The histograms look like:
(first row non log values, second row log’ed values, 3rd column is difference)
What would be the best way to test if the difference in blood-values differs from 0?
The blood-values are paired, so 1 value at 2 timepoints for every patient. The sample size is large (N=20.000).
Would it be a paired t-test of the difference? Or a t-test of log(inst1)-log(inst0) != 0? Or even another way of comparing those?
Just by looking at the boxplots/violinplots they look the same. But there are some patients going heavily up and some going heavily down.
There are several issues at play here – for me (without knowing the biology) it seems pretty clear that the quantity under measurement is lognormal, and hence it makes most sense to consider differences on a ratio scale as that is how the underlying phenomenon “operates”. That would suggest analysis on the log-scale.
I was recently pulling together some resources on log transforms for assay-type measures, so have a few references to hand. This paper by Motulsky et al. is long (still in pre-publication typesetting, should be open access), but sets out the rationale and justifications very clearly and progresses very logically: there is even a section on paired analysis (section VIII.A) https://www.sciencedirect.com/science/article/pii/S0031699725074575
The chapter in Motulsky’s “Intuitive Biostatistics” textbook on analysis of lognormal data analysis summarises these issues as per the above paper but more succinctly. If you can get hold of that book it will be quicker to read, and when I first read that I found it really clarified many analytical and interpretation points.
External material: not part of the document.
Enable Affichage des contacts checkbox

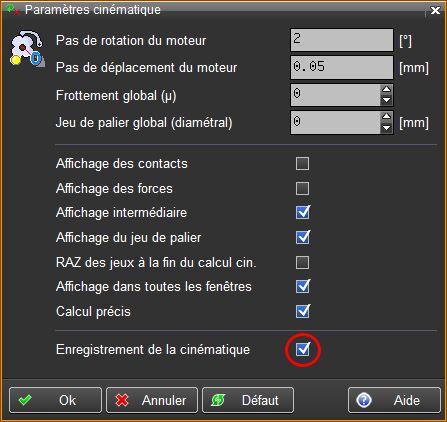pos(302,164)
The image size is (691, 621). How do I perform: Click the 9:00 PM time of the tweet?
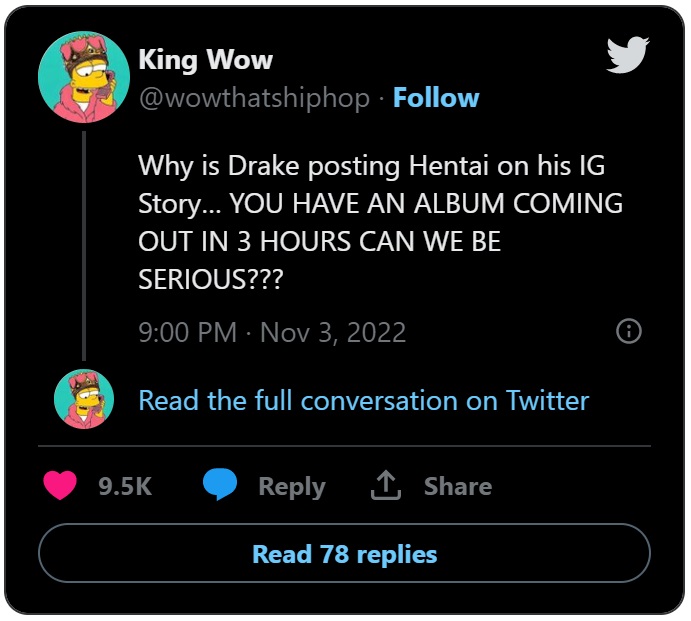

As a p.s. on this point – this would also seem diagnostic of log-normal data… that the absolute [paired] differences can be very large or small depending on where someone sits on the distribution, because the variable is operating in a fashion that differences need to be considered as ratios rather than absolute differences.
So when a variable is operating in this fashion e.g. a paired difference from 10 to 20 – absolute difference 10, ratio of 2 – should be considered equivalent of a change from 100 to 200 – absolute difference 100, ratio of 2.
A concentration of some kind, I presume? This is why our first encounter with logarithmic axes typically happens in high school chemistry. Logs are pretty hard at that age, but they’re indispensable in dealing with concentrations. (The pH scale is logarithmic too.)
thanks for the literature. Will have a look at this.
And yes, my gut feeling is also, that these data is lognormal.
What made me wondering was, that even log transformation does not bring the difference visually towards gaussian curve. But the transformation of log(inst1)-log(inst0) is the suggested “log ratio test” in your attached link.
Another point, which has nothing to do with this special part was also part the discussion:
The sample size is that large, that even the smallest difference (lets say for example 0.1, while values are 0-200) is significant. How do we report this “best” to clinicians, cause they always look at the p-value and are partying (or horrified) if a p-value is significant, not looking at the difference estimator for example?